**INSTRUCTIONS TO FOLLOW**.
Beneath this task are records; count how many lines include the string "dropdown" and answer with that number alone.
### INFORMATION SHOWN
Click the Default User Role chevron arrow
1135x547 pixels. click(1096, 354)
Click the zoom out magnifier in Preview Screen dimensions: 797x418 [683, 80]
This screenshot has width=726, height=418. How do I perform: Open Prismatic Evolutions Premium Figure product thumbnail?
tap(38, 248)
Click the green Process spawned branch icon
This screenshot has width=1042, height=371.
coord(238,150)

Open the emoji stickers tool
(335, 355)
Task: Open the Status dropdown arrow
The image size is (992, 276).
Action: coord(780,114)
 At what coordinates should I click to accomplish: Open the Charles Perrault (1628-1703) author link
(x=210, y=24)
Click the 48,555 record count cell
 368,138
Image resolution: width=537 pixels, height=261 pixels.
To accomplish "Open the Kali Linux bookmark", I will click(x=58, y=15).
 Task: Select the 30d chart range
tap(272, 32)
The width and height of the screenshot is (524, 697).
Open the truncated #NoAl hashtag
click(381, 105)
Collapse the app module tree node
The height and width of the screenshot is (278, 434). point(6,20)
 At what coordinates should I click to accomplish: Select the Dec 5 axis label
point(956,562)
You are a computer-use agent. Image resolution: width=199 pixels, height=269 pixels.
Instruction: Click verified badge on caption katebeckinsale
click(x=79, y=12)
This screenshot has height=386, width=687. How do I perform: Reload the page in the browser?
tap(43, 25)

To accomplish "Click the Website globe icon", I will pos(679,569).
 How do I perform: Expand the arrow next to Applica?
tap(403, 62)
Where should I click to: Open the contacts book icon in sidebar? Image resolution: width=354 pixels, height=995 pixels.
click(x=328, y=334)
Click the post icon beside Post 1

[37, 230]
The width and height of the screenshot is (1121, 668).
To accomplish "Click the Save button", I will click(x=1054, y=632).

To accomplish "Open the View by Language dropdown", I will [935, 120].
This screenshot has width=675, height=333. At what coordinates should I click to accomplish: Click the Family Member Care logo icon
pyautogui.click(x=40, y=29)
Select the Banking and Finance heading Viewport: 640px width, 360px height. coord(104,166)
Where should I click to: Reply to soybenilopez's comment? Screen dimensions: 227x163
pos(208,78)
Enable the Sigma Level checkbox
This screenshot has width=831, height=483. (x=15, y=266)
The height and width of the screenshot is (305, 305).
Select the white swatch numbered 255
######
**RESULT OF THIS EXERCISE**.
2